Of all the lines below, output only those starting at the one with "The width and" and ending at the one with "Click the 导出Excel", both ends included, exactly as written.

**Supplied data:**
[Start of section]

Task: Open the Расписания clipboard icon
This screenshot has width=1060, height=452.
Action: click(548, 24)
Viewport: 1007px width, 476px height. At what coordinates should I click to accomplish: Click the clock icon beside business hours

[End of section]
[Start of section]

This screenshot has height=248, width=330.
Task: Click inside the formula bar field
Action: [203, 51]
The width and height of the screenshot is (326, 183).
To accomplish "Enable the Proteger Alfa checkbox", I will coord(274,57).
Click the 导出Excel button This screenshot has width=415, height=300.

[End of section]

**Output:**
The width and height of the screenshot is (326, 183).
To accomplish "Enable the Proteger Alfa checkbox", I will coord(274,57).
Click the 导出Excel button This screenshot has width=415, height=300.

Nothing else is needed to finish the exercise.